One of the most important aspects of computing with data is the ability to manipulate it, to enable subsequent analysis and visualization. R offers a wide range of tools for this purpose. Note that the plyr package provides an even more powerful and convenient means of manipulating and processing data, which I hope to describe in later updates to this page.


Add and remove data

First create a data frame, then remove a column and create a new one:

A <- data.frame(a=LETTERS[1:5], b=1:5, c=rnorm(5))
A$d <- NULL     # to delete column "d"
A$e <- 1:5      # add in a new column "e"
Now create a second data frame (the last column is simply a random mix of 1 & 2).

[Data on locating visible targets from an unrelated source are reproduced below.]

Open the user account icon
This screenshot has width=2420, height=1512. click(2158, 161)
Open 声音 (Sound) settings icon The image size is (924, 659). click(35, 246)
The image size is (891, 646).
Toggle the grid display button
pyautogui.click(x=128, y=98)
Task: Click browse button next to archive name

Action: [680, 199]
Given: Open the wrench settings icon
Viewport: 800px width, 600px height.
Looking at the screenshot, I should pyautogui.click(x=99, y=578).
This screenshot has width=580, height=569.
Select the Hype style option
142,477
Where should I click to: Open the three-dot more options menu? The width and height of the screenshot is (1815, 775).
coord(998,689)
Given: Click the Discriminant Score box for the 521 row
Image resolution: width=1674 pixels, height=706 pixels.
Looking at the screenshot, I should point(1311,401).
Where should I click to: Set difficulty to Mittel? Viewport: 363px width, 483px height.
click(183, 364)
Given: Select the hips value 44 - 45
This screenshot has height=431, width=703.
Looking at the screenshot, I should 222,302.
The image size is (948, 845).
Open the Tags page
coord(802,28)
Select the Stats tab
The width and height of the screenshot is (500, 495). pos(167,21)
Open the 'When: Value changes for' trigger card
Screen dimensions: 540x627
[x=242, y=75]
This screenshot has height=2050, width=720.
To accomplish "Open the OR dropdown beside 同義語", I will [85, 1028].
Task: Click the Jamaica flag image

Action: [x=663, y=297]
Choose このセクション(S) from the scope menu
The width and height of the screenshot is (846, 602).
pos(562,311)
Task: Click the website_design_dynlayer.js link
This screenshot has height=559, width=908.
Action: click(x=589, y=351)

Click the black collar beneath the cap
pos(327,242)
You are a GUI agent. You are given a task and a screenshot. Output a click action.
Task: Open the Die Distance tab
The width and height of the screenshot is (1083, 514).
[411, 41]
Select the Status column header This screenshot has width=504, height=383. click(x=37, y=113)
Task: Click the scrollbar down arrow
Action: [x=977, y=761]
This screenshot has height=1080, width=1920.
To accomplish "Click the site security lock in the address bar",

Note the use of the same column names to see what happens when A & B are joined together:
set.seed(123)     # allow reproducible random numbers
B <- data.frame(a=letters[1:5], b=sample(1:2, size=5, replace=TRUE))
Note that the non-numeric columns of both data frames are treated as factors (unless you use stringsAsFactors=FALSE when using data.frame):
> sapply(A, class)
        a         b         c         e 
 "factor" "integer" "numeric" "integer" 

> sapply(B, class)
       aa        bb 
 "factor" "integer" 
To join them together, you could use c, but the result will be a list:
c(A, B)    # creates a list
> class(c(A, B))
[1] "list"
You can either convert this list to a data frame, or else use data.frame:
AB1 <- as.data.frame(c(A, B))
AB2 <- data.frame(A, B)
> identical( AB1, AB2 )
[1] TRUE
Compare this to what happens when using cbind:
AB3 <- cbind(A, B)
colnames(AB2)      # } note the
colnames(AB3)      # }  difference
the identical column names for A & B are rendered unambiguous when using as.data.frame(c(A, B)), by appending .1 to the 2nd data frame column names. It does this using make.unique, which is useful if you need to generate unique elements, given a vector containing duplicated character strings.

do.call

do.call constructs and executes a function call from a name or a function and a list of arguments to be passed to it. It is an extremely useful task, that can be used to join together data data frames stored in a list, for example:

l <- list(first=A[1, ], second=A[2, ], rest=A[-c(1:2), ])
do.call(rbind, l)
This task cannot be performed using c or rbind, without losing the 2 dimensional structure of the data stored within each component of the list.
   - add columns to df, c, data.array(A, newdf)
   - subset, transform, "[", "[[", methods
   - rbind, cbind


Joining data frames

merge is used to perform a database join operation to merge together rows of 2 data frames which share common entries in one or more columns:

A <- data.frame(letter=LETTERS[1:5], a=1:5)
B <- data.frame(letter=LETTERS[sample(10)], x=runif(10))
merge(A, B)   # Return rows with same "letter", combining unique columns from A & B
merge(A, B, all=TRUE)   # see how non-overlapping "letter" values are handled
match identifies common elements between 2 vectors and returns the positions in the second vector of these matching elements in the order they appear in the first vector.
match(c("B", "E"), LETTERS)
match(c("B", "3", "E"), LETTERS)   # returns "NA" if no corresponding match
Using the above example, merge is equivalent to:
B[match(A$letter, B$letter), ]   # same as "merge(A, B)" but with row names from "B"
Some other examples:
x <- rep(LETTERS[1:3], each=3)
match(LETTERS[1:3], x)   # "match" *only* returns position of *first* match
match(x, LETTERS[1:3])   # match returns a vector as long as its first argument 
A more intuitive version of match is %in%:
x[x %in% "B"] <- "b"      # change elements of x equal to "B"
#--Alternatively:
x[grep("C", x)] <- "c"    # change elements of x equal to "C"
On a related theme, the following set operators are also useful:
intersect(1:5, 3:8)
union(1:5, 3:8)
and to identify or remove duplicate entries from a vector:
x <- c(1:5, 3:8)
duplicated(x)         # logical vector
which(duplicated(x))  # return duplicate element numbers
unique(x)             # same as "x[! duplicated(x)]"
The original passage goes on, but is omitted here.